However, in real-world scenarios, users often do not know the exact ingredient composition of their meals—especially for complex or mixed dishes—and model performance degrades substantially in the absence of accurate ingredient labels. To overcome this, a crucial future direction is to integrate an automatic food ingredient recognition module that takes a single RGB image as input and outputs a list of primary ingredients. Thanks to rapid progress in large vision-language models such as CLIP and Florence-2, precise identification of multiple ingredients from complex food images has become increasingly feasible. Integrating such a recognition module with RDINet would enable the system to generate ingredient lists directly from user-captured photos, achieving end-to-end nutrition estimation without external annotation or database dependency—thereby greatly enhancing practicality, user-friendliness, and scalability for real-world deployment.

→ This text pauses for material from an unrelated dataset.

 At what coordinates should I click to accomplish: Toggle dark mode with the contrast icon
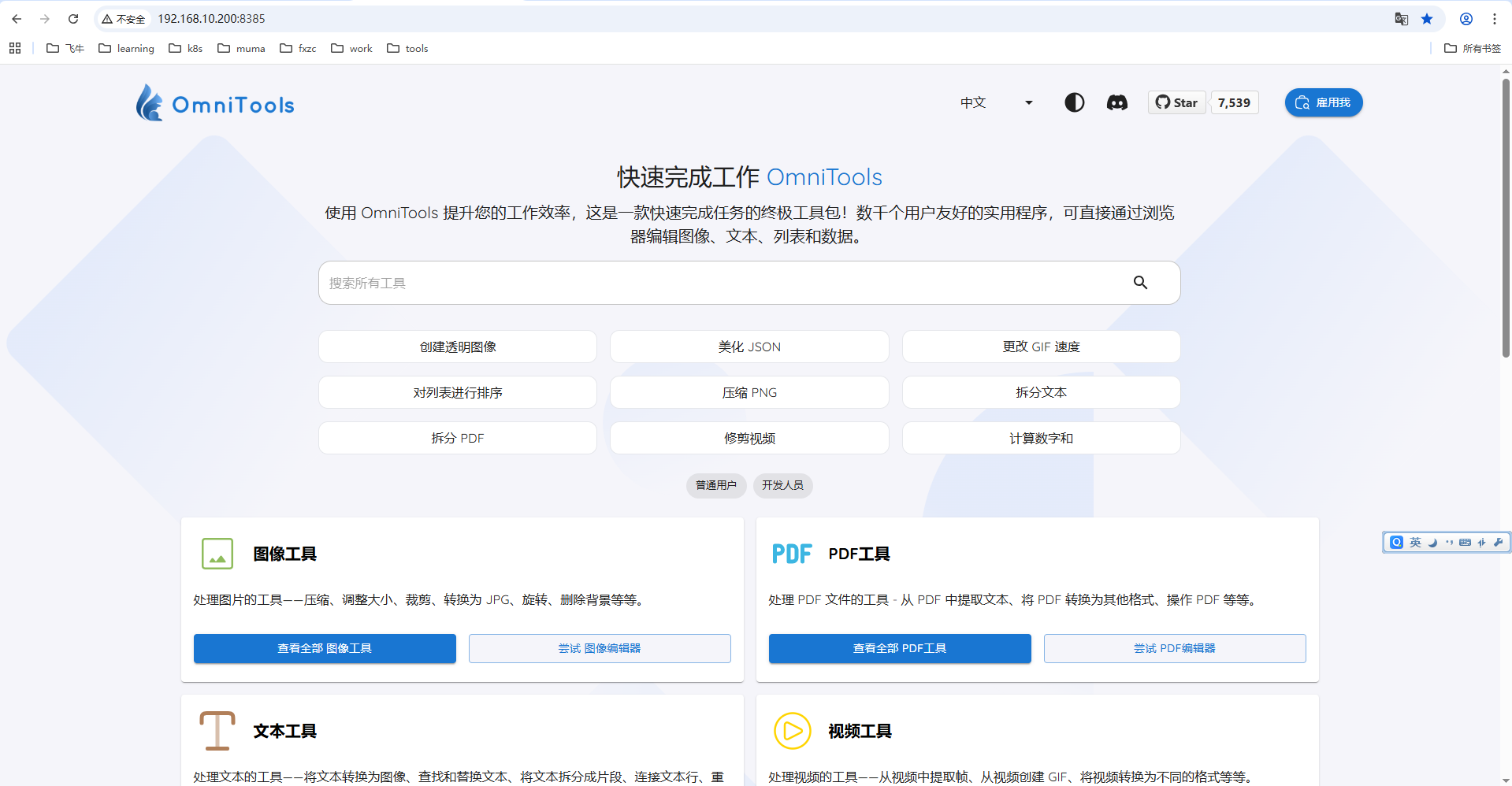(x=1074, y=102)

Despite the aforementioned challenges, this study lays a solid foundation for convenient and automated dietary assessment and outlines a clear evolutionary pathway. With the continuous expansion of high-quality datasets and the ongoing enhancement of front-end perception capabilities, the proposed core framework holds great promise to evolve from a research prototype into a highly automated and reliable technical platform, enabling large-scale deployment across broad domains such as health management, remote nutritional intervention, and even clinical decision support—thereby delivering tangible societal and health-related value.

6. Conclusions

To accurately estimate dietary nutrition, this paper proposes a multimodal fusion network—RDINet. This method constructs a more comprehensive and robust food representation by jointly leveraging the appearance information from RGB images, the 3D spatial structure information provided by depth images, and ingredient semantic knowledge.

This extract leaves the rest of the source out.